What you are asked to do → Every line of the material that holds "beside" should be counted; give the number and nothing more.

"""

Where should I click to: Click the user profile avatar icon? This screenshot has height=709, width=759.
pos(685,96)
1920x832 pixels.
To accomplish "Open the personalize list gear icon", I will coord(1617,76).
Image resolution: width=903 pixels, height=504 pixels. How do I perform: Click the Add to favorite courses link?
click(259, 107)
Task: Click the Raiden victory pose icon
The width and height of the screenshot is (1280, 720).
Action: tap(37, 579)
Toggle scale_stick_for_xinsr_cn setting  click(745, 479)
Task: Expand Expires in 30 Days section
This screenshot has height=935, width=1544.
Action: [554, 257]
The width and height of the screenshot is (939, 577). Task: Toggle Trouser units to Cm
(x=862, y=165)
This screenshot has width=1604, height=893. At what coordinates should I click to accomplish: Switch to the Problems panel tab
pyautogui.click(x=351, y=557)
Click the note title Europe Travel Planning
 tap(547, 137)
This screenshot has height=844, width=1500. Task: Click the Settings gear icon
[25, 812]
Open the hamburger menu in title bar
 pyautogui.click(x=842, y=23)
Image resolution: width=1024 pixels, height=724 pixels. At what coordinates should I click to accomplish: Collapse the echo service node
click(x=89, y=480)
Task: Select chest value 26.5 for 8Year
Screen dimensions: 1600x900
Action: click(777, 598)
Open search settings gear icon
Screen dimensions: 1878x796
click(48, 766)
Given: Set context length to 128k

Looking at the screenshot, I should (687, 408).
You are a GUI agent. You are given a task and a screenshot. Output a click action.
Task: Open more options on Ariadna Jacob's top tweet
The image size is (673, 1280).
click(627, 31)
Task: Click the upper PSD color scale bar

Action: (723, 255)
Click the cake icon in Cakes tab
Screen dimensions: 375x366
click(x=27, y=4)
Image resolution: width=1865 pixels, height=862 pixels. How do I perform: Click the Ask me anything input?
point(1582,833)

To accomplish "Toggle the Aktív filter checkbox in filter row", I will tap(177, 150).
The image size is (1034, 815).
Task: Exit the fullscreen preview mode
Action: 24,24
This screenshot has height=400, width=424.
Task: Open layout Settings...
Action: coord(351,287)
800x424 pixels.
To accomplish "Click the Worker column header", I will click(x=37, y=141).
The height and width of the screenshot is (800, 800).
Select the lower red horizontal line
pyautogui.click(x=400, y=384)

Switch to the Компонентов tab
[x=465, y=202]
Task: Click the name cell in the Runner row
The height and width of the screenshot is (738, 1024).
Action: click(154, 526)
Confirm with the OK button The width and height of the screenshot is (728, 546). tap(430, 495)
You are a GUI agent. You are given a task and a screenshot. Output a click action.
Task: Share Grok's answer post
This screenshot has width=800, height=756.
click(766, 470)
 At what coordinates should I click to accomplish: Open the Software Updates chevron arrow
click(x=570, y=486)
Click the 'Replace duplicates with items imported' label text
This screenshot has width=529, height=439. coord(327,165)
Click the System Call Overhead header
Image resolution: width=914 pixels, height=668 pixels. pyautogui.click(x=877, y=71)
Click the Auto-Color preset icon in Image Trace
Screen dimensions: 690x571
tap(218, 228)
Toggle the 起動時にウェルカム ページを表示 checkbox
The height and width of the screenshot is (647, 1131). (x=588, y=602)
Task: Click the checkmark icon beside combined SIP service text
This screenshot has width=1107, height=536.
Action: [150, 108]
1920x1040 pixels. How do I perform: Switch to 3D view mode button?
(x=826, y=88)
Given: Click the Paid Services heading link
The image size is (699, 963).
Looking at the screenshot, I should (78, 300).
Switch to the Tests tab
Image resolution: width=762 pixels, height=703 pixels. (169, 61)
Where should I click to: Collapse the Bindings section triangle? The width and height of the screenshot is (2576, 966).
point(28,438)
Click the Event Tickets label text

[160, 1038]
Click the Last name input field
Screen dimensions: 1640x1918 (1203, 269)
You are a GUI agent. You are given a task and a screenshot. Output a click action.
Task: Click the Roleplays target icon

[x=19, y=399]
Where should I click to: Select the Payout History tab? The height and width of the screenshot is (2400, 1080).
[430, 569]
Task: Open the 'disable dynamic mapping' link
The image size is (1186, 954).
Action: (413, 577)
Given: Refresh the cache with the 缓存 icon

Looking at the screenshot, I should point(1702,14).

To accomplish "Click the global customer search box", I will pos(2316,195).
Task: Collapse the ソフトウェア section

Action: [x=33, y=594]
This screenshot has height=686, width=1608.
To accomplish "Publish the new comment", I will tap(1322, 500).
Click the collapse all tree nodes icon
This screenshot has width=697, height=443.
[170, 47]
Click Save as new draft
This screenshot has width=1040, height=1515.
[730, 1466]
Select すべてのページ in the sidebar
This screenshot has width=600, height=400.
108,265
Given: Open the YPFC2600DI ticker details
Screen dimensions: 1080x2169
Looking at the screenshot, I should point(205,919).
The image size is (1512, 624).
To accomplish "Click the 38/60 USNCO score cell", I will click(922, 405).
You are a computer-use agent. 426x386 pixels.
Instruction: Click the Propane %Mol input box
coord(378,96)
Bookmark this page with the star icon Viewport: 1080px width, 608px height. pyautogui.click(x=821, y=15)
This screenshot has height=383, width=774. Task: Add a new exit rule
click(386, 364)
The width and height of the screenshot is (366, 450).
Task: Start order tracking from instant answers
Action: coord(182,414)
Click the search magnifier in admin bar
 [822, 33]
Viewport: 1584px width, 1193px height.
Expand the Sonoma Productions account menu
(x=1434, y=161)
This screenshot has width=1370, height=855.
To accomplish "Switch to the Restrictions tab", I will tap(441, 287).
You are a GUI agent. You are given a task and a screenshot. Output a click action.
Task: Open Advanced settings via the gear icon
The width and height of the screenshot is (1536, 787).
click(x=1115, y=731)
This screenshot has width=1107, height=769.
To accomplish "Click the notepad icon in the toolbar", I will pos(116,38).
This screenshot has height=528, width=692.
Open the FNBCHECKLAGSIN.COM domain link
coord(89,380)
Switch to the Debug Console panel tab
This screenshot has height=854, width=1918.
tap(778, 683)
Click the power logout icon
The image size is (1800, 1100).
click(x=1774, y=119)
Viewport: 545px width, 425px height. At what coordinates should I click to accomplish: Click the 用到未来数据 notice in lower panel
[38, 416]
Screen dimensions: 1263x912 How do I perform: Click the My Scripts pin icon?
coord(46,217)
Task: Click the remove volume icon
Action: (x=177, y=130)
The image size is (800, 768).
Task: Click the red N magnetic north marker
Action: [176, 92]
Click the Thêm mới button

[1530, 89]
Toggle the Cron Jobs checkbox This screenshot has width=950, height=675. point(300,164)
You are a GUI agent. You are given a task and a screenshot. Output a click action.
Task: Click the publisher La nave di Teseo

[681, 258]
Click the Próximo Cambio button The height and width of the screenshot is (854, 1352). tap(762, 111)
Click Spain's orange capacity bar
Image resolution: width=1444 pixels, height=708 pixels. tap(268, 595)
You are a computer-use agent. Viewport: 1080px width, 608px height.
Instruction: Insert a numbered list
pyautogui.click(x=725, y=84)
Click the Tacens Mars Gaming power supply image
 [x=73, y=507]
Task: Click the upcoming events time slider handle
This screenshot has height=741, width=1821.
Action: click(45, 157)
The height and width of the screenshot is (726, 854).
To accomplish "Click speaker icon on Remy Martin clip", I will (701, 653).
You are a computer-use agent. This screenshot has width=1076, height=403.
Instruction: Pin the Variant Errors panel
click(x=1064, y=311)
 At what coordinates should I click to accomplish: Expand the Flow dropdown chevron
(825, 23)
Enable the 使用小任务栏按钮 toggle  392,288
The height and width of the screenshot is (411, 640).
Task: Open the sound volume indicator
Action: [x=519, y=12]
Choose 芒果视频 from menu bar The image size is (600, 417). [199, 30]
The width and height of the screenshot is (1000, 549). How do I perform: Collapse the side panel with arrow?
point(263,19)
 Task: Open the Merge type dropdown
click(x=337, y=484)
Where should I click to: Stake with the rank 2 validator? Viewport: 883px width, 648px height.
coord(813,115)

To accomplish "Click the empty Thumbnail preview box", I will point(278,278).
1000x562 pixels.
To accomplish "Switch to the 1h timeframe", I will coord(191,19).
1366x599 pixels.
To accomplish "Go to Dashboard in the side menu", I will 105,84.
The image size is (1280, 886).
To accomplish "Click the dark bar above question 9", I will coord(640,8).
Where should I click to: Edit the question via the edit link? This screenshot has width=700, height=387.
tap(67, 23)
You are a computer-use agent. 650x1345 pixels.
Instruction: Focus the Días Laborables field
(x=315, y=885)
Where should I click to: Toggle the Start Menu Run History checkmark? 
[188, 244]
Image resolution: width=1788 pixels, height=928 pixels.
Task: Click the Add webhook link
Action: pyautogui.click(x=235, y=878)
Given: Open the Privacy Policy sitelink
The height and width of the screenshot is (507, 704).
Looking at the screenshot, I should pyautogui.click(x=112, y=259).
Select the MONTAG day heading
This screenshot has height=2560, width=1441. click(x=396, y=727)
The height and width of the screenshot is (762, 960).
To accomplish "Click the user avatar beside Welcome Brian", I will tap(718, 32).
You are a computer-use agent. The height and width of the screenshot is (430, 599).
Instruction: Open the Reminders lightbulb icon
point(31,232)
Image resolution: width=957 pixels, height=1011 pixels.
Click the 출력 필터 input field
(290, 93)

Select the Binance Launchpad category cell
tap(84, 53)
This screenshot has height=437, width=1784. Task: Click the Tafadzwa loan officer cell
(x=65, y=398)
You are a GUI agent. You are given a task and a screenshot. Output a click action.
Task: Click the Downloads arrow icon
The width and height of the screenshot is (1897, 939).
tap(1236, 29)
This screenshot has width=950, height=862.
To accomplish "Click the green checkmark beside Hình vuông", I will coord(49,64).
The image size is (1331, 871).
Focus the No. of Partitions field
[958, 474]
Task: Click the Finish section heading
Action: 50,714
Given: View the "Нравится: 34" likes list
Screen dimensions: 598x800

"""

Problem solution → 3